Von: j-herbst
Gesendet: Mittwoch, 8. August 2001 17:09
An: Sven W.
Cc: Freundeskreis-Lorberliste@yahoogroups. com
Betreff: [Freundeskreis-Lorberliste] AW: 7. Buch Mose

Lieber Freund!

Die Offenbarungen durch Jakob Lorber geben zu dieser Fragen den tiefsten
Aufschluß. Ich habe die wichtigsten Zitate eingefügt allgemeine
Informationen zu Lorber finden sich unter www.j-lorber.com ( in einige
Wochen wieder am Netz ) und unter www.j-lorber.de. Lesen sie seine
Biographie, das Einleitungsbuch von Eggenstein und ein Bißchen über sein
Werk. Er hat generell entscheidende Aussagen zu naturwissenschaftlichen
Fragen gemacht.

Also er erklärt wie in den Zitaten zu sehen, daß das 6. und 7. Buch Mose
mehr die natürliche Schöpfung betraf und von der Priesterschaft verworfen
wurde. Die Kabbalah trat an ihre Stelle. Nur die Essäer haben eine Kopie
gehalten und im Geheimen benutzt. Sie sind die Vorfahren der Freimaurer und
Illuminaten ( http://home.t-online.de/home/0422172196-0004/illumi~1.htm )

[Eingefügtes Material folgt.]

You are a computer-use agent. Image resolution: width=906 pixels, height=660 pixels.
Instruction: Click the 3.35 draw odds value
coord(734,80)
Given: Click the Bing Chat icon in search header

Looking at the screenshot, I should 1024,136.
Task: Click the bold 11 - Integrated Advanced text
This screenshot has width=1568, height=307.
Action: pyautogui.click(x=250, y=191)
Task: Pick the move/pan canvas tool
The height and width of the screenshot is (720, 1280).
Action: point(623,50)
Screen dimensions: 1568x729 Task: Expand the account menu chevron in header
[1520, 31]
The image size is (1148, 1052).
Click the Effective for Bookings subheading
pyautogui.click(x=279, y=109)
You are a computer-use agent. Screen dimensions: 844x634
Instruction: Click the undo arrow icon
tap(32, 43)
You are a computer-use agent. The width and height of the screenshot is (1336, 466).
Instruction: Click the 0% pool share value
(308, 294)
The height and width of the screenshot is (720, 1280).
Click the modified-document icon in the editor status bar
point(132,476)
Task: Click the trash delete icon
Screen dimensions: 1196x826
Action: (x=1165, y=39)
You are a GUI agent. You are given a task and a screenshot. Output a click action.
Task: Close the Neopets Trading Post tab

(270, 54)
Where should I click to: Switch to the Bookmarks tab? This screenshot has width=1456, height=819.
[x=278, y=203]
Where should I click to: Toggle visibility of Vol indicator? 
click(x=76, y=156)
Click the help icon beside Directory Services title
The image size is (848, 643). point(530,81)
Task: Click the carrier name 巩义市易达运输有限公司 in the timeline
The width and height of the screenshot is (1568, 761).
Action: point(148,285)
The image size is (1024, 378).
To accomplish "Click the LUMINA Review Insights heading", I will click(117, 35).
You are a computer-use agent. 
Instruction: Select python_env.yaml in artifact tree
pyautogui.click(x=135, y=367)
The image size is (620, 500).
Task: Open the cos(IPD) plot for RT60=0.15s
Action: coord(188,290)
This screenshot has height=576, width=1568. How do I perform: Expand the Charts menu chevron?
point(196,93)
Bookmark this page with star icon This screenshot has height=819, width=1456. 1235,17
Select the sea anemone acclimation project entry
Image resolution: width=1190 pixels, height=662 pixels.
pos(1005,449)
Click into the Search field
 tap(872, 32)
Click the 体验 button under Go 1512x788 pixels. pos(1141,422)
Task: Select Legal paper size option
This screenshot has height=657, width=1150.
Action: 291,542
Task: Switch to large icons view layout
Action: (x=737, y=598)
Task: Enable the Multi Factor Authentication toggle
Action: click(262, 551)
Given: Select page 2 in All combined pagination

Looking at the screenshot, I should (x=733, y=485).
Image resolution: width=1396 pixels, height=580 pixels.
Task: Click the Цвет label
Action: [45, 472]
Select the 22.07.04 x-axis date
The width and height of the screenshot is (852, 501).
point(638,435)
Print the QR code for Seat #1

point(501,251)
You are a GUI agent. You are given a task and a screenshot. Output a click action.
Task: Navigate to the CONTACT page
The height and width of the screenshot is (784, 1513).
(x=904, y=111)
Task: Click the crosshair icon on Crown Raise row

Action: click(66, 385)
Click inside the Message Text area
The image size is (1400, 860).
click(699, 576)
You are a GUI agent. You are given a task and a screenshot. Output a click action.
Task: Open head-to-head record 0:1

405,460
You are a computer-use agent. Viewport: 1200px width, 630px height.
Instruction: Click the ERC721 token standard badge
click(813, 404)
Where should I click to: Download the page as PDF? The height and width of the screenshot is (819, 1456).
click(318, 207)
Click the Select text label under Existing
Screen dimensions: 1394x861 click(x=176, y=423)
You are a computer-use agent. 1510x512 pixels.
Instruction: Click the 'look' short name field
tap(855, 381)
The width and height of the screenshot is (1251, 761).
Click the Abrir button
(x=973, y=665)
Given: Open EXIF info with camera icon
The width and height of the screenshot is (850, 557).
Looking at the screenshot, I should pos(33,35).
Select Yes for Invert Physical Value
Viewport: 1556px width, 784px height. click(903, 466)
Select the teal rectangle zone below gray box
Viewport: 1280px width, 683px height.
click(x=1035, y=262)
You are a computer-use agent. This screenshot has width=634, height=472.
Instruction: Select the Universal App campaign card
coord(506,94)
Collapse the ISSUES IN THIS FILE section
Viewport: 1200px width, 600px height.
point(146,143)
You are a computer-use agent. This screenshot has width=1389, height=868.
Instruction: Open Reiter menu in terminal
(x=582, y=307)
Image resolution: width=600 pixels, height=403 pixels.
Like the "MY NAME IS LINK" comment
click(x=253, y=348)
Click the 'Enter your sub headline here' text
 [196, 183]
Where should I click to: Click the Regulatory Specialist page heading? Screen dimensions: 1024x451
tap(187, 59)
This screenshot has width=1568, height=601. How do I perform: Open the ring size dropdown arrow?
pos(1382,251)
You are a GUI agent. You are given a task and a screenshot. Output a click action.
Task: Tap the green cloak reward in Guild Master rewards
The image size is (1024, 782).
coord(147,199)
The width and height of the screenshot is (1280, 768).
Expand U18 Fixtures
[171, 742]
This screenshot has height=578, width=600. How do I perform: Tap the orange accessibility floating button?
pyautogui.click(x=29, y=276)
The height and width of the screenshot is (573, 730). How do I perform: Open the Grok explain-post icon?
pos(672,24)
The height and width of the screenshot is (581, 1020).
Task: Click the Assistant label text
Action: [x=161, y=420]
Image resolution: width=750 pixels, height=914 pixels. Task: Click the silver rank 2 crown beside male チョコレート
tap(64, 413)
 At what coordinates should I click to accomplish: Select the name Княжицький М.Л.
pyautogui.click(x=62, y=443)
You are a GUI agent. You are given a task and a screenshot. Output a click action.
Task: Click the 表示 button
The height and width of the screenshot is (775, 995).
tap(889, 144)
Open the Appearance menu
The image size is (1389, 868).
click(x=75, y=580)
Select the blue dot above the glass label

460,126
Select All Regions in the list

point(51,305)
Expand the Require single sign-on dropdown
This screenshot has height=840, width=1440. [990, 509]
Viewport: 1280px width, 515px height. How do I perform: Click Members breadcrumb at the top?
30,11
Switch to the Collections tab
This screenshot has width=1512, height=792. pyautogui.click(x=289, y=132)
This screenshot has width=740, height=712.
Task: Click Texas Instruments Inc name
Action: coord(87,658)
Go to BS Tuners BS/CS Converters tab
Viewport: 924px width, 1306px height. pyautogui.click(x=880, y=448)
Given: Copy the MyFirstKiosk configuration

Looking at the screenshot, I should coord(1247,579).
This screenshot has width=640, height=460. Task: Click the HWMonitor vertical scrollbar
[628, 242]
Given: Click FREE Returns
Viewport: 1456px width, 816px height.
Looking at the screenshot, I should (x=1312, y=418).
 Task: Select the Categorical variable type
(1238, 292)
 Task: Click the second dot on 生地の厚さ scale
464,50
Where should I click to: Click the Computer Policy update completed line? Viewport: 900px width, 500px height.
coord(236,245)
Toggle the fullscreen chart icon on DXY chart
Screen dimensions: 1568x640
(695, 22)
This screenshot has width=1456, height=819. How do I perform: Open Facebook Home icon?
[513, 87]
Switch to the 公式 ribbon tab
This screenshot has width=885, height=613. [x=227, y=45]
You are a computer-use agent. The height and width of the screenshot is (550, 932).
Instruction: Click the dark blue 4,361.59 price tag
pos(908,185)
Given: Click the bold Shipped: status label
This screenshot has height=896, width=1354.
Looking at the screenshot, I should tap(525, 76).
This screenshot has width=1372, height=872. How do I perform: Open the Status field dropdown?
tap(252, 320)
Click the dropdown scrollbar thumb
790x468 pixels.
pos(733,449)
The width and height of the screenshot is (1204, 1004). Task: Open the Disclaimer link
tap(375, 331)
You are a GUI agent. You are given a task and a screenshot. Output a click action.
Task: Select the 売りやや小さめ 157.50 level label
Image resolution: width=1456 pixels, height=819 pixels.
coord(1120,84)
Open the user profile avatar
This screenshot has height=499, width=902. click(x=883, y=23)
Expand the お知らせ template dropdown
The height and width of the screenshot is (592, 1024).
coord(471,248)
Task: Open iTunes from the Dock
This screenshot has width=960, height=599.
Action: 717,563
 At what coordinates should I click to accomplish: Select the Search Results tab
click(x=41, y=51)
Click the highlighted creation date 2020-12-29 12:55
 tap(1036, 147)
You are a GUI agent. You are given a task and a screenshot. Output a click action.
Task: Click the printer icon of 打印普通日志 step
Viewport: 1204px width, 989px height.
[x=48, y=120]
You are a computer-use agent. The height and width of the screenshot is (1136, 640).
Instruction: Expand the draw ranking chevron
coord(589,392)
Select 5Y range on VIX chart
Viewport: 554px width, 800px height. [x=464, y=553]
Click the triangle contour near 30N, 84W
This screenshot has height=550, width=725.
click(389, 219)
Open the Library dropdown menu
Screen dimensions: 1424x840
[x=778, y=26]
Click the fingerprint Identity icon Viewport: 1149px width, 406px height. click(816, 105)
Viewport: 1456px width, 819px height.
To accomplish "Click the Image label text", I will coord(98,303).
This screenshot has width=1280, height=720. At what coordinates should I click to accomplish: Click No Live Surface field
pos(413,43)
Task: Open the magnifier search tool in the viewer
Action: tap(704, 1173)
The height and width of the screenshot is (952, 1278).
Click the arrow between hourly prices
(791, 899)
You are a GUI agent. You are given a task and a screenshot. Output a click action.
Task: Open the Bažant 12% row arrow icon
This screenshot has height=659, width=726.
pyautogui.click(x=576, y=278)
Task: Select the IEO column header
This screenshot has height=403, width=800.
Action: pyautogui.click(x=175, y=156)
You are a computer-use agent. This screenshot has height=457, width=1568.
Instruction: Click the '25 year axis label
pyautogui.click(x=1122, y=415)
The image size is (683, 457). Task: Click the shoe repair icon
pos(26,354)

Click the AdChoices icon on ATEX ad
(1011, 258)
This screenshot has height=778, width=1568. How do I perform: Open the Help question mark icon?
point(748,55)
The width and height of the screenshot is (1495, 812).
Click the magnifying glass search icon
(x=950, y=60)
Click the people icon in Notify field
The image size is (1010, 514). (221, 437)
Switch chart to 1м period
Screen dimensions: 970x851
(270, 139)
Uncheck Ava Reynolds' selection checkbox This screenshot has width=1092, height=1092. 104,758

Es kursiert noch ein mittelalterliches Hexenbuch mit gleichem Namen, daß
aber keinen wirklichen Zusammenhang zu dem originalen Buch hat ( außer das
es um Naturgeheimnisse geht ).

Sollten sie Offenbarungsquellen nicht akzeptieren, kann ich ihnen leider
kein Hinweise geben ( ich weiß nicht, ob es wissenschaftliche Belege gibt )



[GEJ.06_223,06] Weiter frage Ich: Warum habt ihr denn das 6. und 7. Buch
Mosis als eine Einschiebung erklärt und verworfen, und also auch den
prophetischen Anhang? Und doch wäre das alles ein leuchtender Leitfaden für
jedermann gewesen, der ihm in höchst klarem Lichte gezeigt hätte, was er in
allen möglichen Fällen zu tun habe. Dafür aber seid ihr mit einer Kabbala,
die aus dem altägyptischen Horus abstammt, versehen worden. Diese, wie den
alten Horus, verstehet ihr nicht, und den Moses und die Propheten, denen ihr
steinerne Denkmäler errichtet habt, und die eure Väter gesteinigt haben,
wollet ihr nicht verstehen, sondern ihr lehret das Volk, daß es mit euch
diese Schriften nur hoch zu verehren und anzubeten brauche und tue genug.
Ist das nicht mehr Sabbatschändung, als so Ich einen Kranken an einem Sabbat
gesund mache?!


[GEJ.09_092,03] Sagte Ich: "Warum habt ihr denn das sechste und siebente
Buch Mosis verworfen und für unecht erklärt und den sogar mit starken
Strafen bedroht, der es zu lesen sich unterfinge? Sieh, in diesen zwei
Büchern hat Moses die gesamte Naturschöpfung mit klaren Worten beschrieben!"
[GEJ.09_092,04] Sagte der Schriftgelehrte: "Herr und Meister! Ich habe wohl
davon einmal reden hören, aber nie nur einen Buchstaben davon zu Gesichte
bekommen. Es sollen sich diese Bücher im Tempel zu Jerusalem auch nimmer
vorfinden. Darum bitte ich nun Dich, daß Du uns diese Dinge, um die Ich
gefragt habe, in möglicher Kürze also beschreiben und erklären möchtest, daß
wir dann auch wüßten, was und wie sie beschaffen sind."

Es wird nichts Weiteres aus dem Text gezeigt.